Une autre source de la syphilis sont les bains turcs et les cafés. Dans les bains, ce sont surtout les rapports sexuels contre nature qui donnent lieu à la propagation de la maladie. La pédérastie est très répandue en Orient. Sans exagération, on pourrait dire que la plupart des . hammams ", bains turcs, sont des bordels de garçons. Ce sont des enfants de 10 à 15 ans, ceux surtout dont l'extérieur est un peu féminin, qui sont engagés comme garçons de bains, comme domestiques, et qui se prêtent à la pédérastie. En conséquence, les affections primaires à l'anus sont bien fréquentes et un garçon contaminé a tout le temps de propager sa maladie pendant quelques semaines; insuffisament guéri, il reprend bientôt son métier funeste.

Les cafés favorisent beaucoup l'infection, moins par les tasses et les verres insuffisamment lavés, que par les nargiléh ", les pipes à l'eau ; les bouts de ces pipes passent de bouche à bouche. Une autre habitude fatale est la suivante: beaucoup d'Orientaux, les femmes surtout, font allumer leurs cigarettes par d'autres personnes; ils prennent la cigarette allumée et continuent à la fumer, souvent sans se servir de porte-cigarette.

Les différents modes de la propagation de la syphilis que nous venons d'indiquer impliquent la fréquence de la contagion extragénitale. La syphilis vénérienne extra-génitale est très frẻquente, mais la syphilis accidentelle extra génitale et surtout la syphilis insontium est encore plus fréquente.

Une localisation très fréquente de l'affection primaire est encore donnée par les hammams. Les musulmans, hommes et femmes, ont l'habitude très hygiénique de se raser les poils aux parties génitales, aux aisselles, etc. Cette dépilation est faite aux bains avec une pâte ou avec le rasoir. Les rasoirs malpropres sont la cause de chancres sus-pubiens; la fréquence de la localisation de l'affection primaire sur la région comprise entre l'ombilic et le dos de la verge est étonnante.

Mais enfin, nous avons eu l'occasion d'observer presque toutes les variétés de chancre extra-génital: paupières, joues, lèvres, langue, gencives, amygdales, thorax, ventre, doigts, les régions

'génitale, périnéale, pubienne, sur toutes ces régions, il nous est arrivé d'observer des manifestations primaires d'une syphilis dans la plupart des cas accidentelle, non vénérienne.

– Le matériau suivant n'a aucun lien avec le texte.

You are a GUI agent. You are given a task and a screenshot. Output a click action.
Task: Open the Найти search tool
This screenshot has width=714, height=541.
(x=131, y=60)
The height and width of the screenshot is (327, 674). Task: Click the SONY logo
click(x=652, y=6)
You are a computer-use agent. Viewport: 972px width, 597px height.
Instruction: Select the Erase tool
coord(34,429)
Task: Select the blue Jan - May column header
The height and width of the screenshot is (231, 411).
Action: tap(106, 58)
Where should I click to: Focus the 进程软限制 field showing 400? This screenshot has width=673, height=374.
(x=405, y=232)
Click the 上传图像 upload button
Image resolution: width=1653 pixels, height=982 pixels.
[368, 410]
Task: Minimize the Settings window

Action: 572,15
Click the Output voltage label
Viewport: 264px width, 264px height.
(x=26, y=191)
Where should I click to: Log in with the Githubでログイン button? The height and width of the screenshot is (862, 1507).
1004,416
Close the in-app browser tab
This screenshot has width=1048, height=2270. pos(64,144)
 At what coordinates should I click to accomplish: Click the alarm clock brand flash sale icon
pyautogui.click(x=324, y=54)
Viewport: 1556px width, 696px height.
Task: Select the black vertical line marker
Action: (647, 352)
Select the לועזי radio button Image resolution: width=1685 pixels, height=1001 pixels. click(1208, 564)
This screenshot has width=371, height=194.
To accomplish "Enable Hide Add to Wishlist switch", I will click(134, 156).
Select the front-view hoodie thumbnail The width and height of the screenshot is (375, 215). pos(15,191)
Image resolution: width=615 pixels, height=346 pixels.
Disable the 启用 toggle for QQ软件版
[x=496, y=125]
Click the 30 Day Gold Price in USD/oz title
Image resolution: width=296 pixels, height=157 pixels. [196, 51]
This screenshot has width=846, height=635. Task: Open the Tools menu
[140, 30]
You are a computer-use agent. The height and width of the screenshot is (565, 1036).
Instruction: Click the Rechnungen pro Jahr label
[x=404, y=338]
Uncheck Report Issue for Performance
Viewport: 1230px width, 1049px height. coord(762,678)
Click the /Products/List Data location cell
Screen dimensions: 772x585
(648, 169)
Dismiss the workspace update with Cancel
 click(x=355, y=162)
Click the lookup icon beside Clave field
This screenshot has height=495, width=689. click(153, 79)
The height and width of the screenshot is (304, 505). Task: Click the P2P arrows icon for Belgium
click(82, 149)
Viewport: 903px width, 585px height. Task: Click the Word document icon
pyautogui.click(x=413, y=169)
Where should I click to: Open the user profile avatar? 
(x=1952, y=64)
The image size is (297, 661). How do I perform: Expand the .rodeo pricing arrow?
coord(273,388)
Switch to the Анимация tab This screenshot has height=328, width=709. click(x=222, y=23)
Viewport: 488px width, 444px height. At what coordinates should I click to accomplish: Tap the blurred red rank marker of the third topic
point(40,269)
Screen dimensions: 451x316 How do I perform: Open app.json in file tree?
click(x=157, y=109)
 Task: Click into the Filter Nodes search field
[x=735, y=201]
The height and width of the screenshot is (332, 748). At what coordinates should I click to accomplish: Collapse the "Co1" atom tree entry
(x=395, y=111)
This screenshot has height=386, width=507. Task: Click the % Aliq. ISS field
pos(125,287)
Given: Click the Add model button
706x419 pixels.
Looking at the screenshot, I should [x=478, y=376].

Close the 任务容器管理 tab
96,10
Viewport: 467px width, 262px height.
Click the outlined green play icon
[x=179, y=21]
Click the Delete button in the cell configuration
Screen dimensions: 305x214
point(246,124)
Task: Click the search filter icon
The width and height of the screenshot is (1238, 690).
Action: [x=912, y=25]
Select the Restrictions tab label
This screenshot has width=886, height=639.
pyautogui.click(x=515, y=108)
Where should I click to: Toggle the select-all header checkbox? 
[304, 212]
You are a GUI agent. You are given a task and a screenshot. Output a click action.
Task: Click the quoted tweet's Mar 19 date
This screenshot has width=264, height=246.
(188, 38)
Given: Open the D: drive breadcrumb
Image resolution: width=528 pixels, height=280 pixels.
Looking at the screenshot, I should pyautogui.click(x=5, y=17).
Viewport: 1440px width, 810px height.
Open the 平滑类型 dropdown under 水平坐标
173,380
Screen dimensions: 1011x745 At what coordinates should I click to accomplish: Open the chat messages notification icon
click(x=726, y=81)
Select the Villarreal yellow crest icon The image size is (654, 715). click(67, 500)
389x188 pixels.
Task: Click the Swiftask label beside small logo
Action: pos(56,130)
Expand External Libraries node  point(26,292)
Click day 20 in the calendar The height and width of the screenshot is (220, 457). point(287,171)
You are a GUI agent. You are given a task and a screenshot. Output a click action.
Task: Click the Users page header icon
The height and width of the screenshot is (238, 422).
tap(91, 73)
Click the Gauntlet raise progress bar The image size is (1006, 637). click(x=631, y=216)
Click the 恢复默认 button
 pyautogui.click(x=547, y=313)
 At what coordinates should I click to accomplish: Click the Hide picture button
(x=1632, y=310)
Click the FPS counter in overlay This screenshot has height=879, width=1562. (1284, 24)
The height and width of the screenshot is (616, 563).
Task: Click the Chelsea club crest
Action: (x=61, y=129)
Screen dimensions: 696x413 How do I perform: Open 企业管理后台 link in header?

3° L'hospitalisation des vénériennes libres et des vénériens ne se fait pas du tout ou d'une manière tout à fait insuffisante. Dans la capitale, il y a un hôpital pour les filles des maisons tolérées. Mais la surveillance des filles est faite par des médecins qui n'ont pas de connaissances spéciales; quelques-uns sont tout à fait ignorants; tous sont très peu et irrégulièrement payės. L'hôpital n'est pas suffisant, ni quant au nombre des lits ni quant à l'installation. Ainsi les quelques médecins instruits et consciencieux ne sont point en état de faire le nécessaire.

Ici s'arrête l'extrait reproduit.